(a)The operation @ and * are defined real numbers as follows :
a*b = a+b+ab
a@b=ab+1
For each operation , determine if @ is distributive on * .
how can this be done ? Thanks for any help .
Here's how to do the first one:
$\displaystyle x*(y+z) = x + (y+z) + x(y+z) = x + y + z + xy + xz $
$\displaystyle x*y + x*z = (x + y + xy) + (x + z + xz) = 2x + y + z + xy + xz $
These are not the same (e.g. let x = 2), so the operation of * as defined here is not distributive.
Take your time and understand this, and if you do you should be able to apply the same idea to the second.
Hello, mathaddict!
The operation @ and * are defined real numbers as follows :
. . $\displaystyle a*b \:= \:a+b+ab$ . (Add the two and add their product)
. . $\displaystyle a\,@\,b \:=\:ab+1$ . (Multiply the two and add 1)

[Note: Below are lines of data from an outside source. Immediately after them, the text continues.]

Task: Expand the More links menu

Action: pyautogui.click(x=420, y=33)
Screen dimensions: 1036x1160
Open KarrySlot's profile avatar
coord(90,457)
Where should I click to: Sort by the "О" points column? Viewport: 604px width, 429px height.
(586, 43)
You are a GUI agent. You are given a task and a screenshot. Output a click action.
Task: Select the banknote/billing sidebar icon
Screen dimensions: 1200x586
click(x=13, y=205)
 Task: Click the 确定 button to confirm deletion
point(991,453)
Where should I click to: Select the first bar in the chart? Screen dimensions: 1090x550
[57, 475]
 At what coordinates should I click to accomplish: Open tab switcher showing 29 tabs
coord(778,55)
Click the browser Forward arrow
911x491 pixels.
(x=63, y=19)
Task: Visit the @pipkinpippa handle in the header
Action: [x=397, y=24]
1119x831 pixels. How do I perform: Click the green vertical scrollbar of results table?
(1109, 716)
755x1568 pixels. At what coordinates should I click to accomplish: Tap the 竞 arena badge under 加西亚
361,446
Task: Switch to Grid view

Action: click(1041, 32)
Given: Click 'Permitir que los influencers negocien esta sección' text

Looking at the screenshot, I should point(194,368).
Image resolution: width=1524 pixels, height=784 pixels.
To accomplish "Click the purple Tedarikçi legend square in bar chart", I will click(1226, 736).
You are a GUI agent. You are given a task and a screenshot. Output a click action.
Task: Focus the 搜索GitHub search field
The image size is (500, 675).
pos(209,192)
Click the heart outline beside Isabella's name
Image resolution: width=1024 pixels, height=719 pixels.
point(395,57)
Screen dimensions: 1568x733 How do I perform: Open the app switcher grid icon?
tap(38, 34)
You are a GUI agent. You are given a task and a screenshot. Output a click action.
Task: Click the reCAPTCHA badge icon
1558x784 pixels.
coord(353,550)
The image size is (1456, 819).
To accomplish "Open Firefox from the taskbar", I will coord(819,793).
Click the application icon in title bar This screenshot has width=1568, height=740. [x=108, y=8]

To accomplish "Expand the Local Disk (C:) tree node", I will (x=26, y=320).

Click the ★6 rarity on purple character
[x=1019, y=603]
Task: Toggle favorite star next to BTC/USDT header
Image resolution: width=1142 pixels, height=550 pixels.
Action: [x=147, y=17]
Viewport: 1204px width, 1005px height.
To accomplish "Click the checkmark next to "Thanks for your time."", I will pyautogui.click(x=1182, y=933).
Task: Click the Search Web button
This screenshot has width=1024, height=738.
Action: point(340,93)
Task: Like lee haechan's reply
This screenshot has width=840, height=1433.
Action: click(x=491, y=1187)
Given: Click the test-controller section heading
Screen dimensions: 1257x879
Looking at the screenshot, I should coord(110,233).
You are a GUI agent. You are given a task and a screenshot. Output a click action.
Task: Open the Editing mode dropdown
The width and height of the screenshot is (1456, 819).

Determine if @ is distributive on *.
If @ is distributive on *, then: .$\displaystyle a\,@\,(b*c) \;=\;(a\,@\,b)*(a\,@\,c) $ . . . Is this true?
On the left:
. . $\displaystyle a\,@\,(b*c) \;=\;a\,@\,(b+c+bc) $
. . . . . . . . .$\displaystyle =\;a(b+c+bc) + 1$
. . . . . . . . .$\displaystyle = \;ab + ac + abc + 1$
On the right:
. . $\displaystyle (a\,@\,b) * (a\,@\,c) \;=\;(ab+1) * (ac+1)$
. . . . . . . . . . . .$\displaystyle = \;(a+b+1) + (a+c+1) + (ab+1)(ac+1) $
. . . . . . . . . . . .$\displaystyle = \;a^2bc + ab + ac + 2a + b + c + 3$
They are not equal . . . @ is not distributive on *.